Homenagens pelo mundo - Referência mundial em qualidade
do ensino, a Finlândia conta, desde 2007, com um espaço dedicado a discutir a
obra do educador brasileiro. O Centro Paulo Freire Finlândia fica na cidade de
Tampere. "É um hub para os interessados em Paulo Freire e em seu legado
para tornar o mundo mais igualitário e justo", de acordo com a definição
da própria instituição. Eles publicaram, online, três livros com artigos - em
finlandês - analisando a obra do brasileiro. O material teve 17 mil downloads.
Há centros de estudos semelhantes, todos batizados com o
nome do brasileiro, na África do Sul, na Áustria, na Alemanha, na Holanda, em
Portugal, na Inglaterra, nos Estados Unidos e no Canadá. Na Suécia, Freire é
lembrado em um monumento público. Localizada no subúrbio de Estocolmo, 'Depois
do Banho' é uma obra em pedra-sabão esculpida entre 1971 e 1976 pela artista
Pye Engström. Sentadas lado a lado, estão retratadas sete personalidades com
apelo político, como o poeta chileno Pablo Neruda (1904-1973), a escritora
sueca Sara Lidman (1923-2004) e a sexóloga norueguesa Elise Ottesen-Jensen
(1886-1973).
Mas a obra do educador brasileiro está longe de ser
unanimidade entre os países que costumam liderar o ranking Pisa (sigla em
inglês para Programa Internacional de Avaliação de Estudantes). Em Cingapura,
que apareceu na primeira colocação na edição 2018 da avaliação trienal
realizada pela OCDE (Organização para a Cooperação e Desenvolvimento Econômico)

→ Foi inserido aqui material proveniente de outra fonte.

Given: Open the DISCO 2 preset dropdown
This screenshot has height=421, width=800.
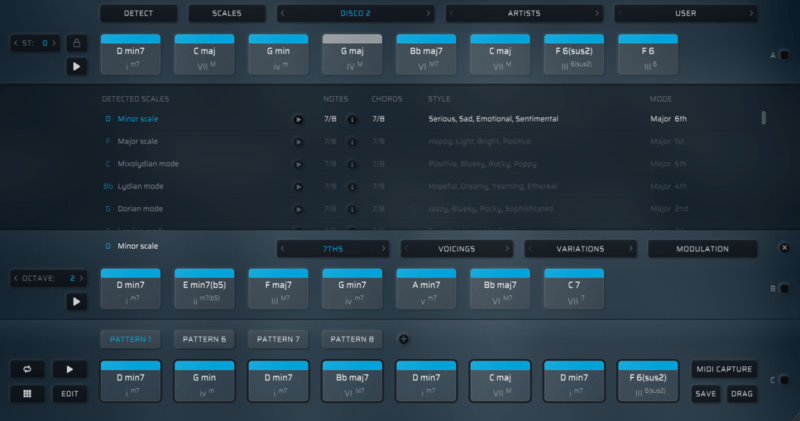Looking at the screenshot, I should click(356, 14).
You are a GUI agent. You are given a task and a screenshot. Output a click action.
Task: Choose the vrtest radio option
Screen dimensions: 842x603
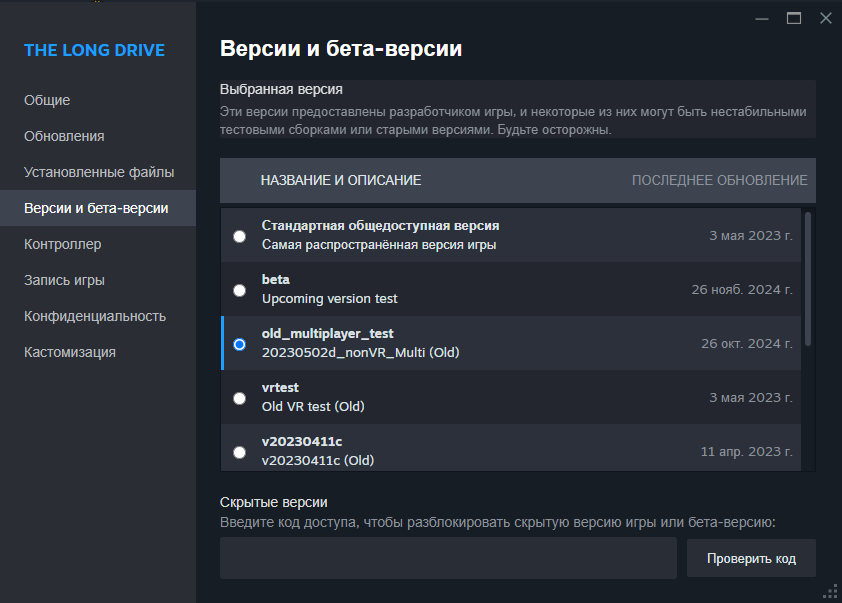click(x=239, y=398)
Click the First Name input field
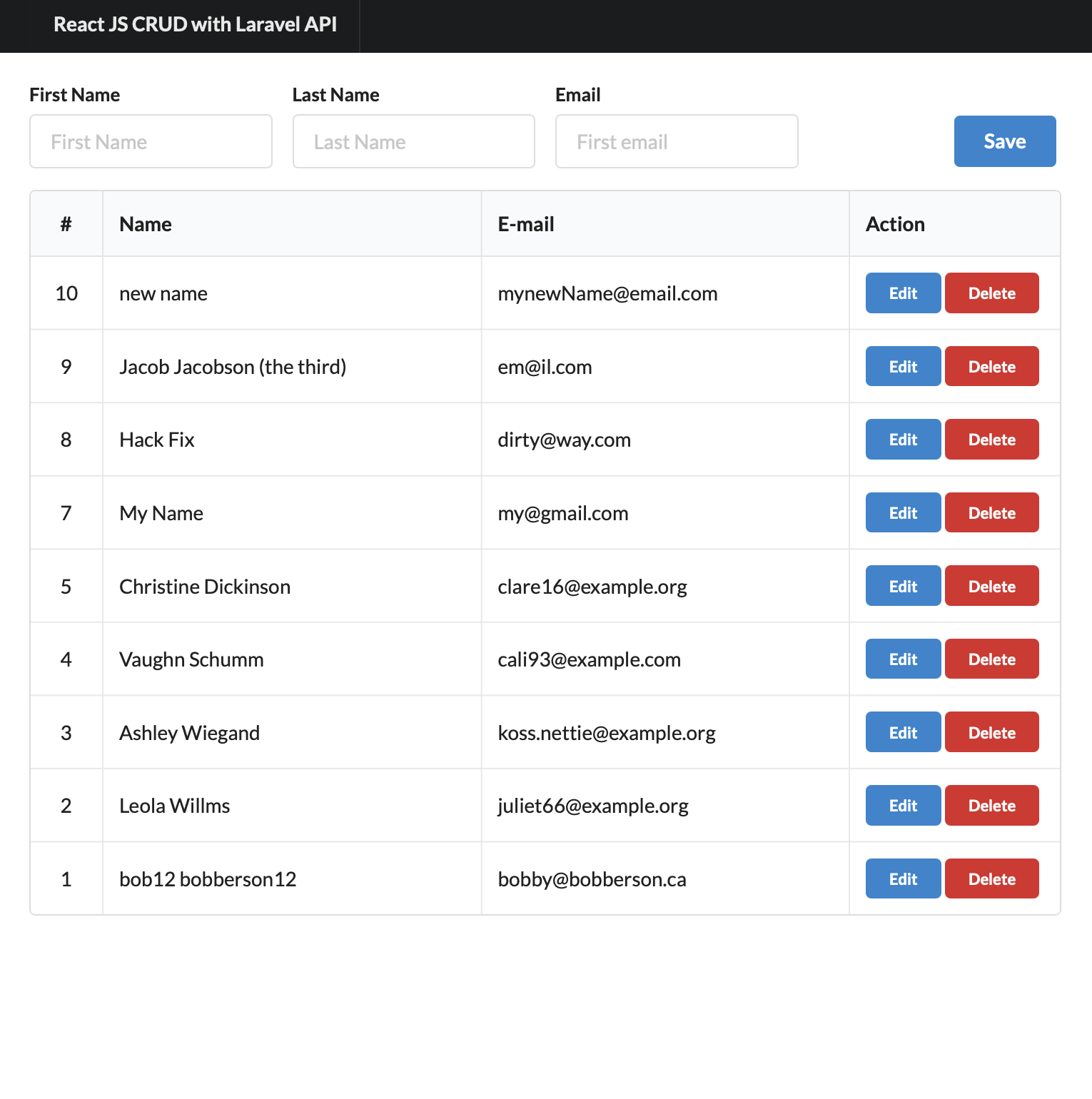The height and width of the screenshot is (1099, 1092). 150,141
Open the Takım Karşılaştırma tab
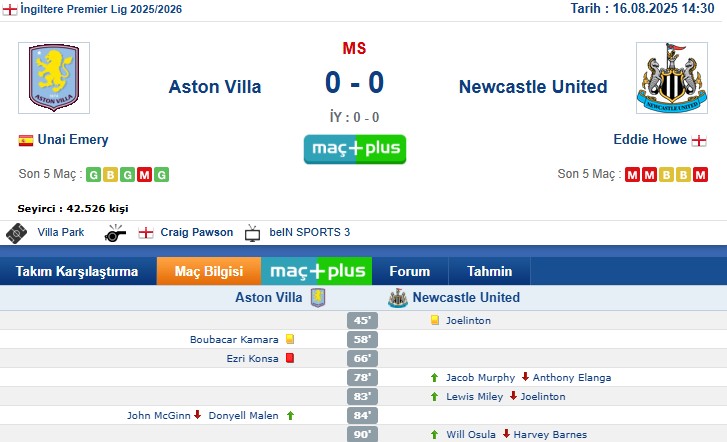Image resolution: width=727 pixels, height=442 pixels. pyautogui.click(x=77, y=271)
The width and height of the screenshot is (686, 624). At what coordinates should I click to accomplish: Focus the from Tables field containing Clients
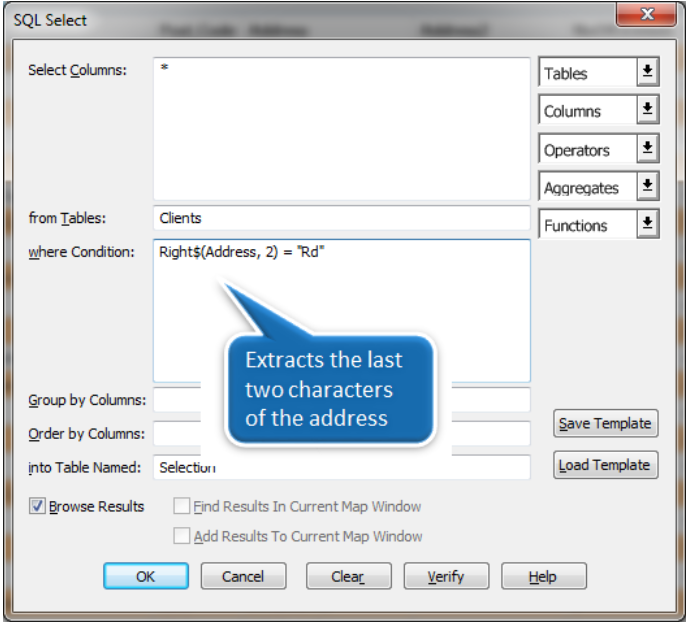click(x=341, y=218)
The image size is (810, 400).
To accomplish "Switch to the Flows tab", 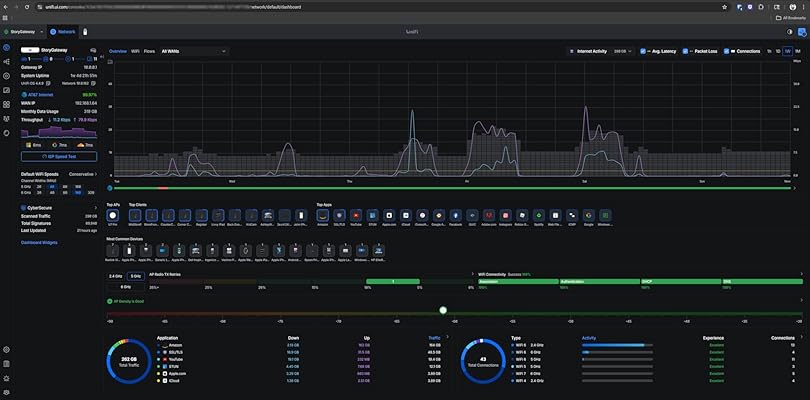I will coord(149,51).
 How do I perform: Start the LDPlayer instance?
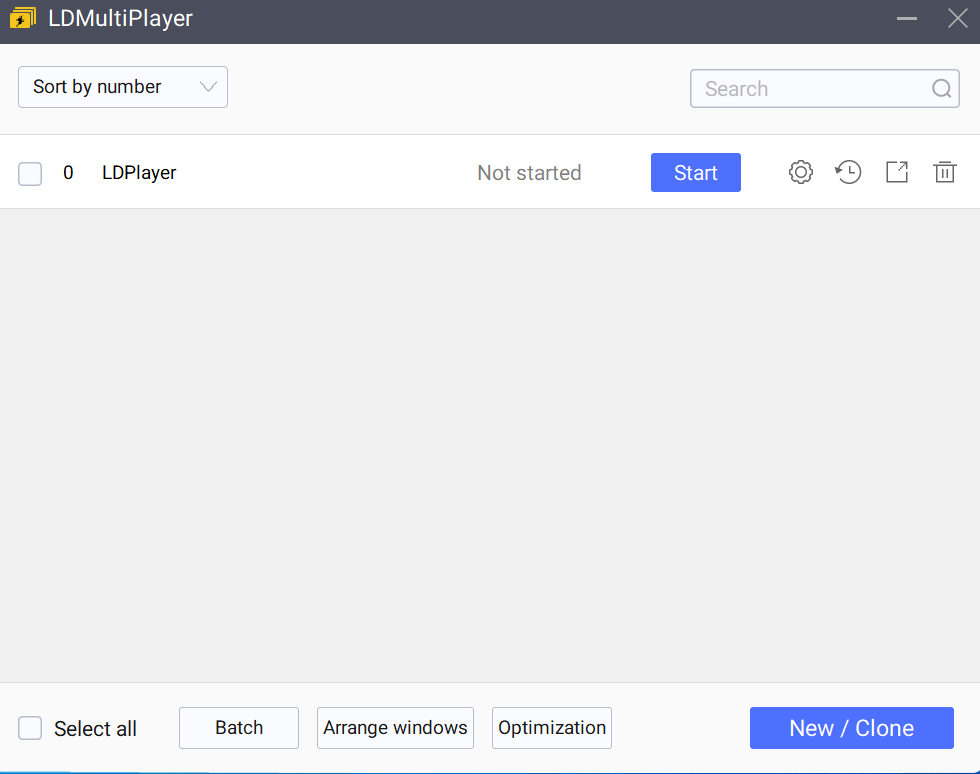point(695,172)
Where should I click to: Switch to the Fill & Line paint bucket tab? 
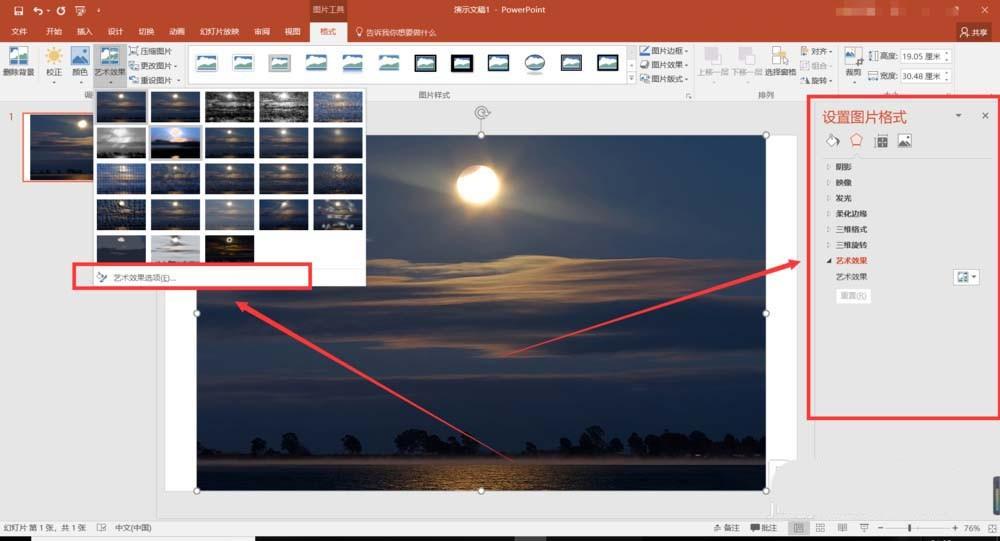pyautogui.click(x=832, y=141)
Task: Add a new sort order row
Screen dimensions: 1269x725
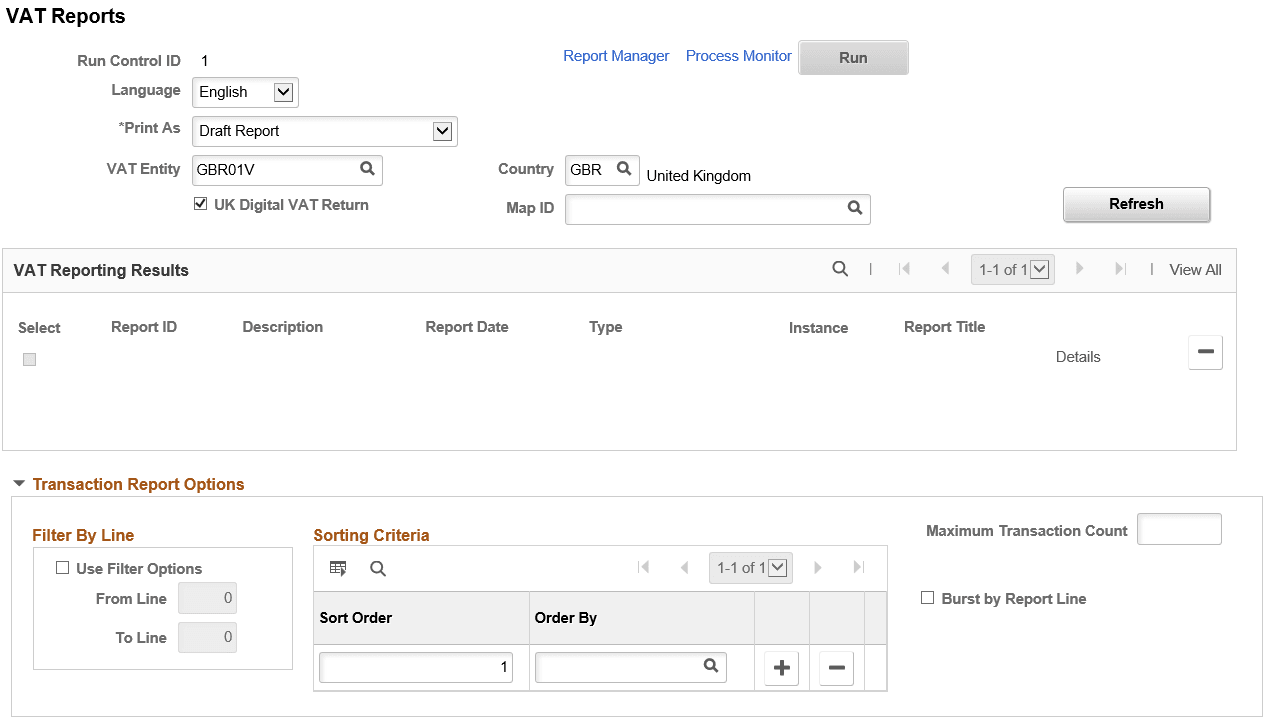Action: pyautogui.click(x=781, y=667)
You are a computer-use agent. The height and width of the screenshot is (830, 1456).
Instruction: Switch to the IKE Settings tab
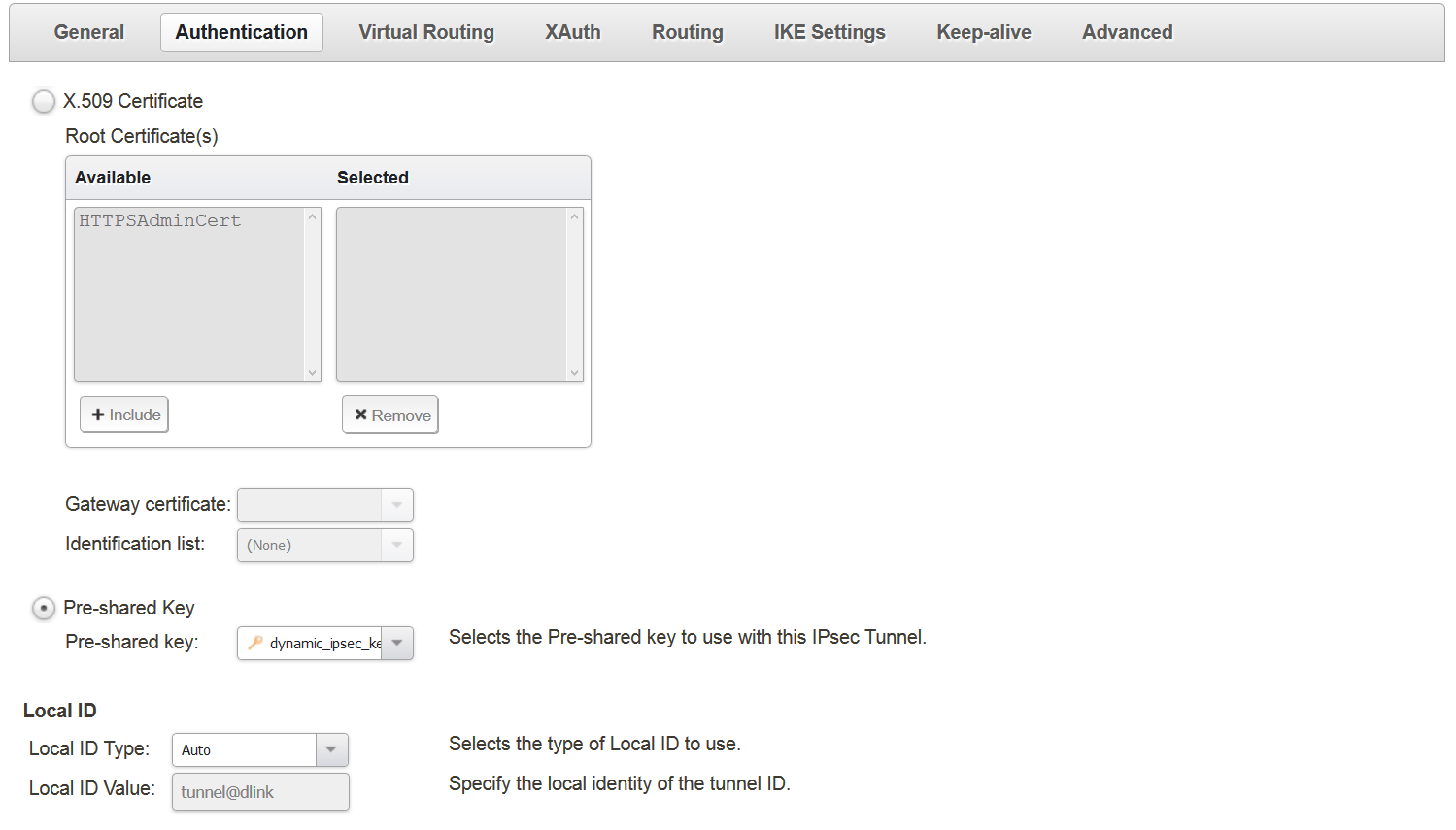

com escolas conhecidas por adotar um método linha-dura, a BBC News Brasil
procurou a mais importante instituição de ensino superior do país para saber se
algum pesquisador comentaria a obra do brasileiro Paulo Freire.
Professor
destacado pela assessoria de comunicação da Universidade Nacional de Cingapura
para atender à reportagem, Kelvin Seah disse que "não era a melhor pessoa
para comentar sobre Paulo Freire". "Eu não sou familiarizado com seu
método", afirmou.
Convidado a comentar sobre qual seria o método mais
adequado ao contexto brasileiro, o especialista recomendou que os gestores
analisassem caso a caso. "O método mais apropriado para os alunos em uma
escola depende do perfil dos alunos da escola, do treinamento prévio recebido
pelos professores, bem como dos recursos de instrução e financeiros disponíveis
para a escola."
Pedagogia do diálogo nos Estados Unidos - Em artigo
acadêmico analisando o legado de Paulo Freire pelo mundo, o professor de
filosofia da educação da Universidade da Califórnia, nos Estados Unidos, Ronald
David Glass aponta que o mérito de Paulo Freire está no método que valoriza a
"consciência crítica, transformadora e diferencial, que emerge da educação
como uma prática de liberdade".
"Paulo
Freire viveu sua vida no espaço desta consciência; é por isso que inspirou e
energizou pessoas no mundo inteiro, e é por isso que seu legado se prolongará
muito além de qualquer horizonte que possamos enxergar agora", escreveu o
professor. "Freire sempre estava buscando se tornar mais humano, tornar
possível que outros fossem mais humanos e, se acolhermos esta busca com tanto
amor e determinação quanto ele, então uma maior medida de justiça e democracia
estará ao alcance."
Professor
da Faculdade de Educação da Universidade Cristã do Texas, Douglas J. Simpson
causou certa polêmica no meio acadêmico ao publicar, anos atrás, um artigo
intitulado 'É Hora de Engavetar Paulo Freire?'. "Na verdade, não acho que
suas ideias devam ser arquivadas", esclareceu ele à BBC News Brasil.
"Meu texto foi pensado para atrair a atenção daqueles que acham que sempre
estamos recorrendo a Freire. Pessoalmente, acho importante descobrir de novo ou
pela primeira vez por que precisamos combinar uma forte paixão reflexiva
'freireana', de respeito e amor, a pessoas carentes de justiça pessoal."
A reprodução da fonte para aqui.